How to treat tumefactive demyelinating disease?

Mult Scler. 2014 Apr;20(5):631-3. doi: 10.1177/1352458513516891. Epub 2013 Dec 17.

Abstract

Glioma-like inflammatory demyelinating lesions can be found in patients with pre-diagnosed multiple sclerosis, but they have also been described as an isolated disease entity. The initial diagnostic work-up usually includes a biopsy for histopathological analysis. However, even after unambiguous histopathologic classification, tumefactive lesions pose a therapeutic challenge. Until now, there have been no guidelines on how to treat patients with these rare and extreme lesion phenotypes. Here we report a patient with a relapsing unifocal tumefactive demyelinating lesion. The patient initially showed a good response to steroid treatment, with full clinical recovery. However, after relapse of the same lesion, recovery was incomplete.
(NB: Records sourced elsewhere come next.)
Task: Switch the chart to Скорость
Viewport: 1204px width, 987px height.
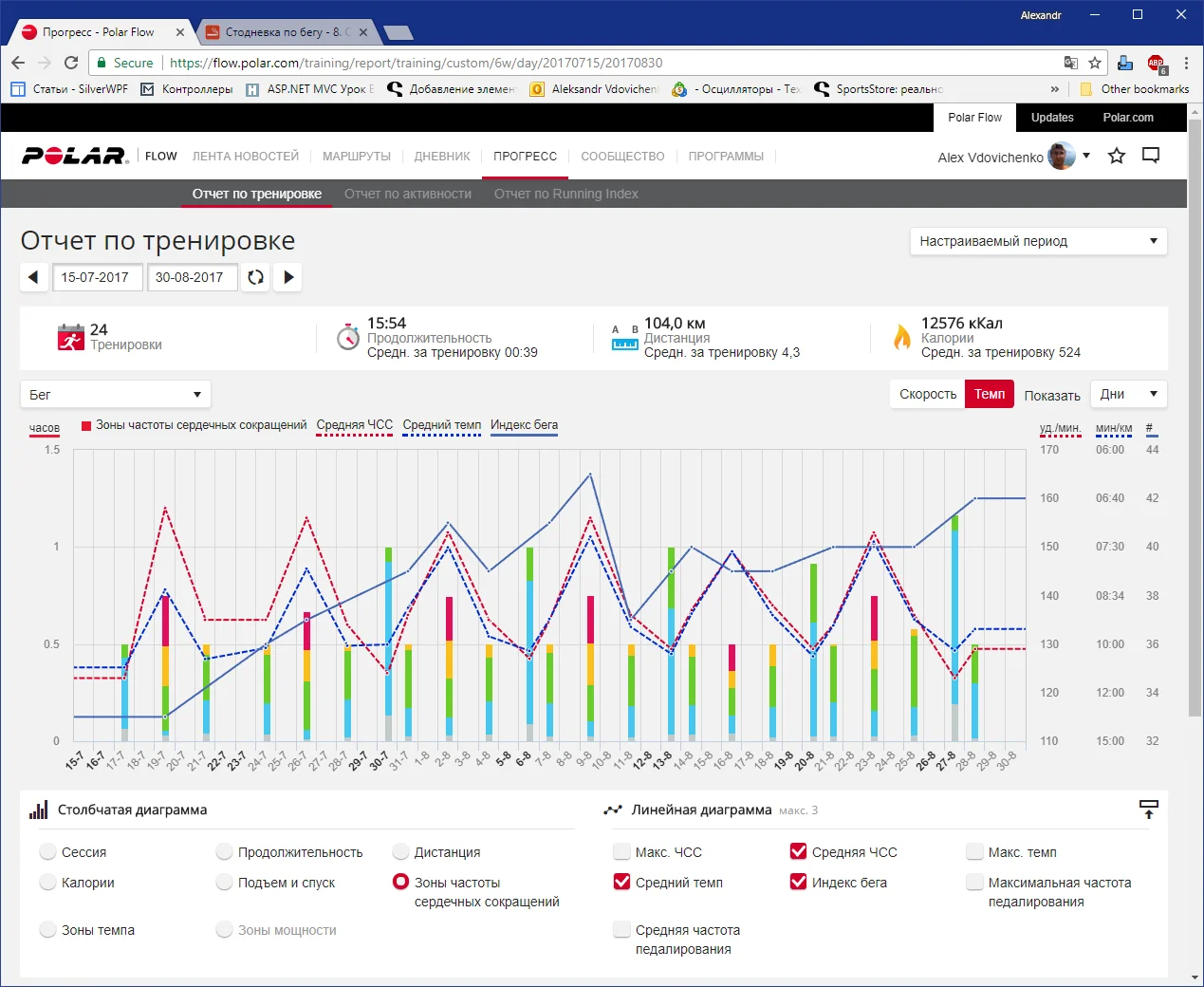Action: tap(927, 394)
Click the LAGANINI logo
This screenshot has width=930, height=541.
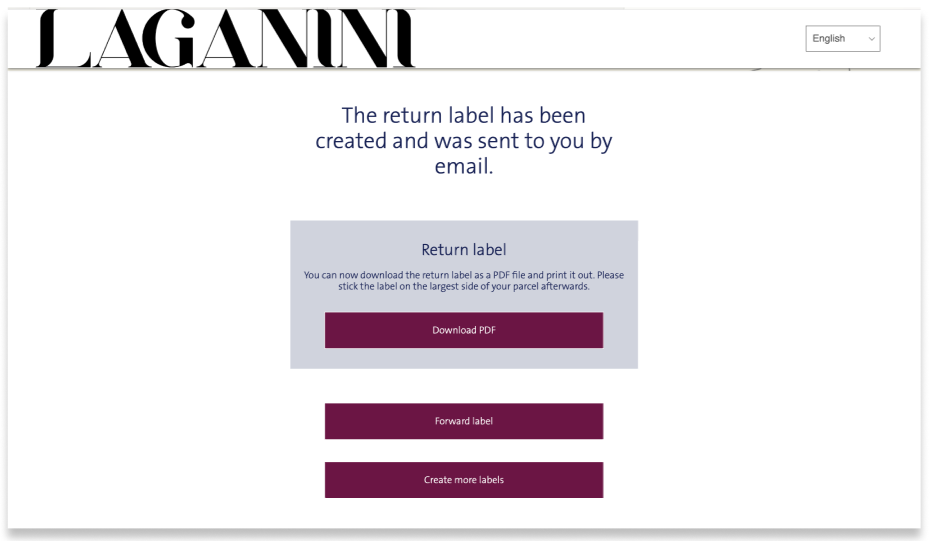pos(225,40)
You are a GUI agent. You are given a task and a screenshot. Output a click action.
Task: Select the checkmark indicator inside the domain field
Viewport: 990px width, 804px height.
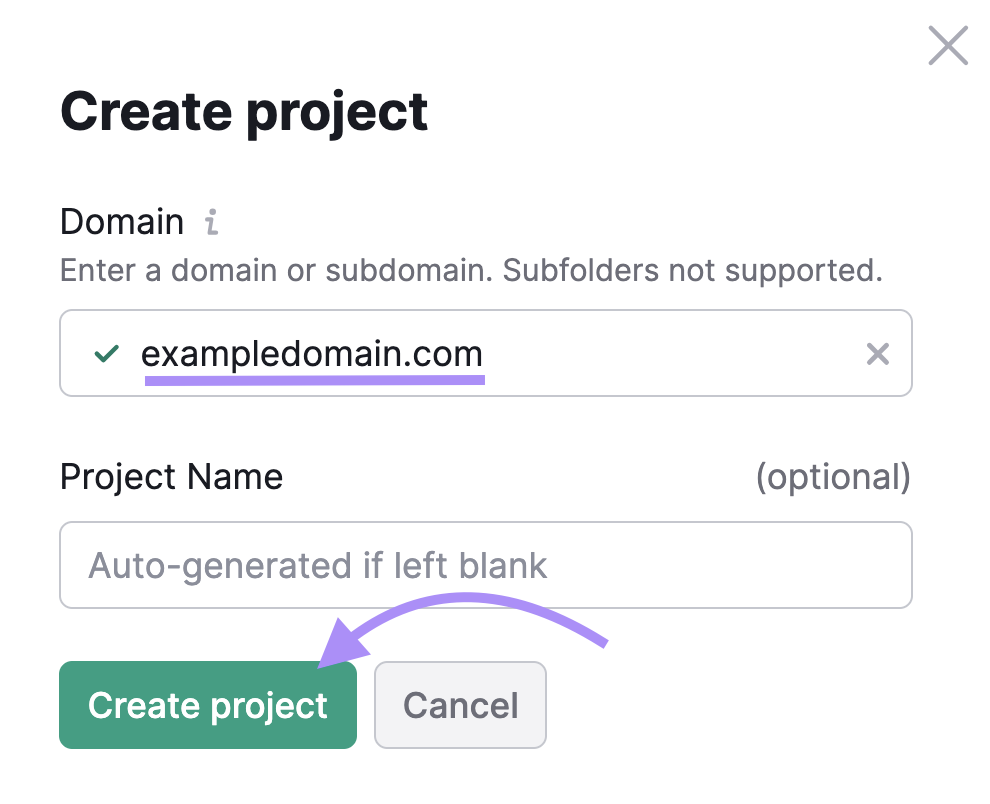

Although immunosuppression was initiated, the patient presented with subsequent further deterioration. Only maximal escalation of immunosuppression was able to stop the inflammatory activity. Due to the length of time of the step-wise escalation treatment however, the lengthy lesion activity led to irreversible tissue destruction and residual non-remitting disability. Early aggressive treatment with an induction therapy regimen might be more appropriate for these rare and often strongly disabling lesion subtypes.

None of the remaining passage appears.